How to complete this task: Output the entire listing without altering anything.

Excerpted data:
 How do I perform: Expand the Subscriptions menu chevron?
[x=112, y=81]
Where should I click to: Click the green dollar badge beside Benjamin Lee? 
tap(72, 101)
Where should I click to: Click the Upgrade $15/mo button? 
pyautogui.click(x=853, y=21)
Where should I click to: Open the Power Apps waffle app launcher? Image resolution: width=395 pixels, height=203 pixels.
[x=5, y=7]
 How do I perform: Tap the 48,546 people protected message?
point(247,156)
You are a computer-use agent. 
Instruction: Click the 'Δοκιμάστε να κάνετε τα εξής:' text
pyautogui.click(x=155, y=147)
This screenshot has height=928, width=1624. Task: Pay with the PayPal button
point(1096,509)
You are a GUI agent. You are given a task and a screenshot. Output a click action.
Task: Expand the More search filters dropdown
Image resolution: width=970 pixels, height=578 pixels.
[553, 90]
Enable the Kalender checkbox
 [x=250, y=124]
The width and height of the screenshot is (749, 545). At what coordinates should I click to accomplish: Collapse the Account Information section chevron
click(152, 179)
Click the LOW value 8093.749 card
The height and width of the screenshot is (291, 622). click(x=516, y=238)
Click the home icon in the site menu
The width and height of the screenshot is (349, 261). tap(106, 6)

Response to this exercise:
 How do I perform: Expand the Subscriptions menu chevron?
[x=112, y=81]
Where should I click to: Click the green dollar badge beside Benjamin Lee? 
tap(72, 101)
Where should I click to: Click the Upgrade $15/mo button? 
pyautogui.click(x=853, y=21)
Where should I click to: Open the Power Apps waffle app launcher? Image resolution: width=395 pixels, height=203 pixels.
[x=5, y=7]
 How do I perform: Tap the 48,546 people protected message?
point(247,156)
You are a computer-use agent. 
Instruction: Click the 'Δοκιμάστε να κάνετε τα εξής:' text
pyautogui.click(x=155, y=147)
This screenshot has height=928, width=1624. Task: Pay with the PayPal button
point(1096,509)
You are a GUI agent. You are given a task and a screenshot. Output a click action.
Task: Expand the More search filters dropdown
Image resolution: width=970 pixels, height=578 pixels.
[553, 90]
Enable the Kalender checkbox
 [x=250, y=124]
The width and height of the screenshot is (749, 545). At what coordinates should I click to accomplish: Collapse the Account Information section chevron
click(152, 179)
Click the LOW value 8093.749 card
The height and width of the screenshot is (291, 622). click(x=516, y=238)
Click the home icon in the site menu
The width and height of the screenshot is (349, 261). tap(106, 6)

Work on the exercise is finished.